Outras questões graves nos preocupam: vemos aprovadas leis, varadas na calada da noite ou com canetadas do Judiciário, que desmantelam a família, negam dignidade ao nascituro e descaracterizam a concepção da identidade sexual da pessoa humana, ferindo profundamente a sensibilidade de grande maioria do povo brasileiro. Assim o Estado se dissocia da sociedade civil como um todo e não interpreta os seus anseios, pelo contrário é usado por grupos políticos e econômicos que dele se apossaram para sujeitá-lo a seus interesses. Na nossa região as consequências das medidas apresentadas são agravadas pela falência do Estado do Rio de Janeiro e a total ineficiência dos órgãos governamentais que dificulta possíveis parcerias com a iniciativa privada.
A privatização da CEDAE é a expressão mais eloquente de um Estado que agoniza e se submete às leis do mercado para poder de algum modo sobreviver. O que mais preocupa a nossa população é o agravar-se da violência alimentada pelo tráfico, a falta de perspectivas e de oportunidades para a juventude, o desemprego generalizado que atinge as famílias e congela a economia, a precariedade da saúde pública e o desmantelamento do SUS de tal forma que os mais pobres, quando ficam doentes, são condenados a sofrer uma lenta agonia, enfim o desespero da fome que leva famílias inteiras a buscar alimento a qualquer custo, quando não podem mais contar com a solidariedade dos bons.

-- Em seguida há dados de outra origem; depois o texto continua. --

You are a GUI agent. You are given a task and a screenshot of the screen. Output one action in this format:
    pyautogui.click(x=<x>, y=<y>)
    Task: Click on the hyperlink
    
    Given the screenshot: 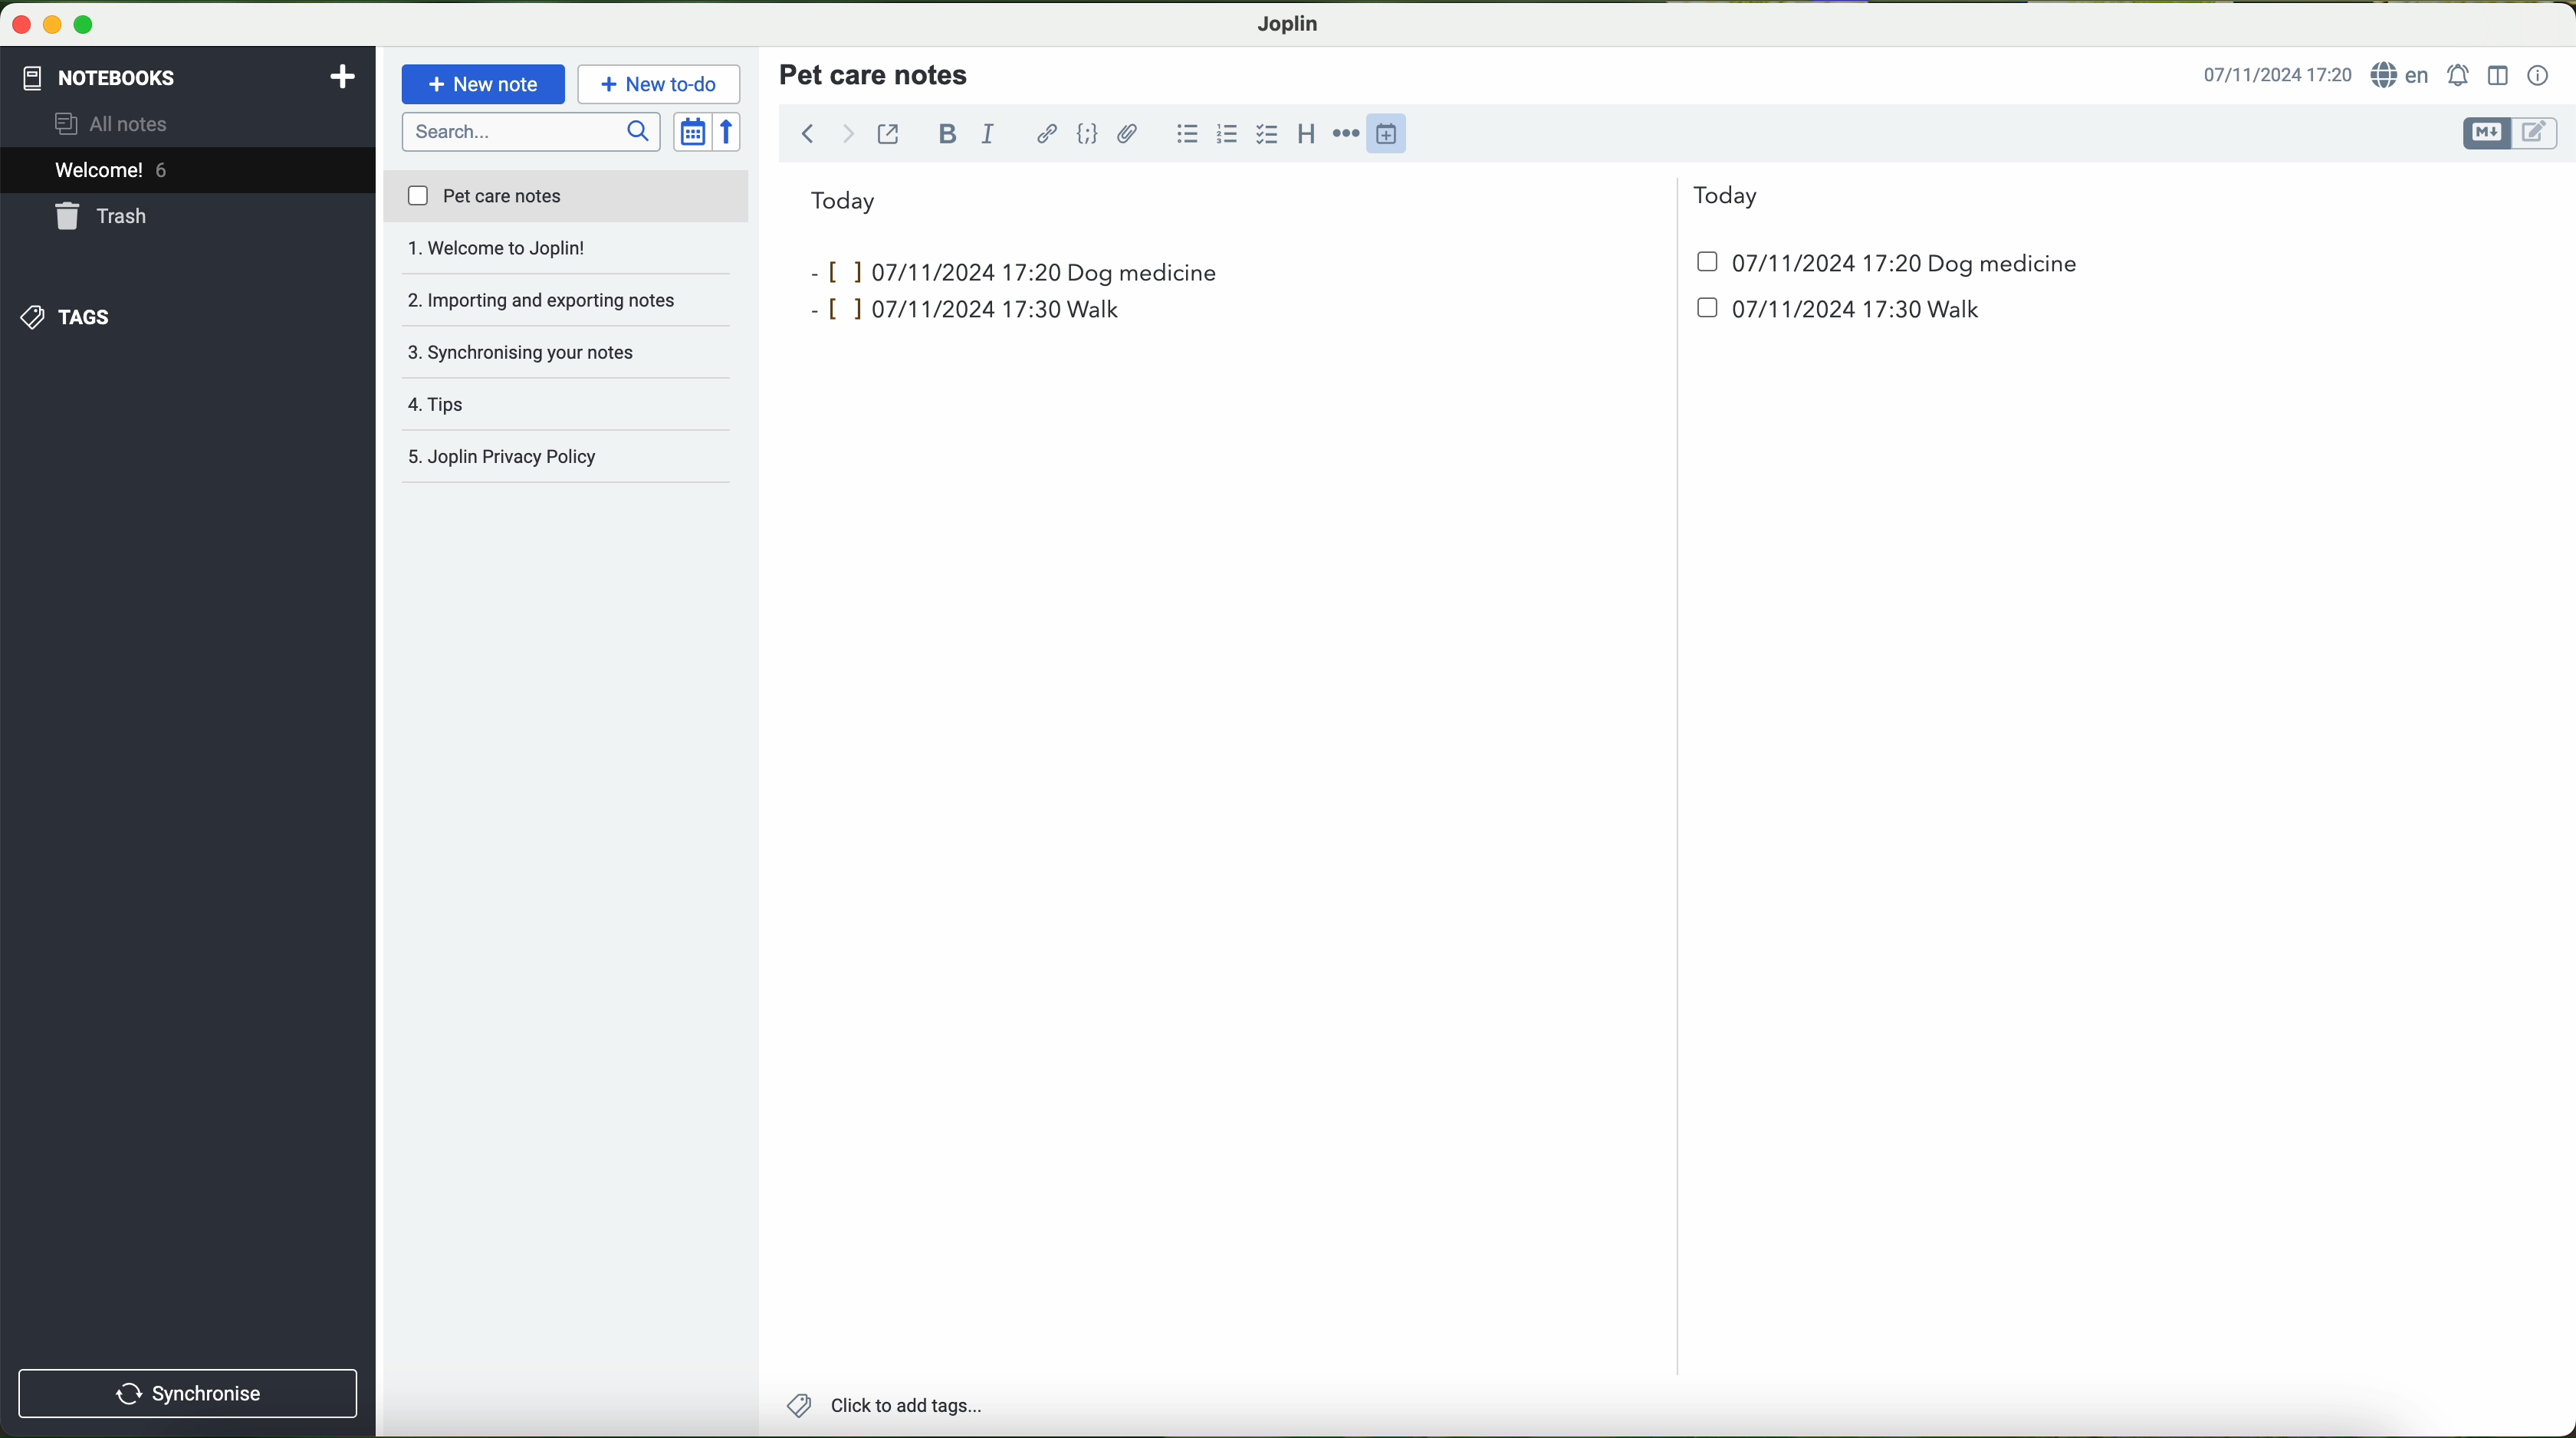 What is the action you would take?
    pyautogui.click(x=1049, y=136)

Conclamamos todas as pessoas de boa vontade, sensíveis aos valores da justiça e da solidariedade a se juntarem e a se manifestarem contra as medidas que afetam o bem comum e a vida dos mais pobres e indefesos. Esta é a hora em que cada de nós é chamado a exercer a cidadania em relação aos deputados e senadores que pediram e ganharam o nosso voto na época das eleições para cobrar deles postura digna e coerente na hora de votar emendas parlamentares que podem prejudicar os seus eleitores.
O Senhor nos chama a ser protagonistas da salvação como seus colaboradores na construção do Reino. Ele nos convida à vivência da fé, ao exercício da esperança e ao testemunho da caridade.
Isso acontece de fato através de uma ação firme e determinada em defesa da educação e saúde públicas de qualidade, do direito ao trabalho digno, ao gozo da vida no tempo da justa aposentadoria, do acesso ao lazer, à cultura e à moradia, ao direito a uma alimentação saudável para saciar a fome e a sede para viver com dignidade cuidando da nossa Casa Comum.
Vivemos tempos difíceis! A nossa fé nos guie e nos fortaleça para podermos assumir a missão de trabalhar para que todos tenham vida e vida plena.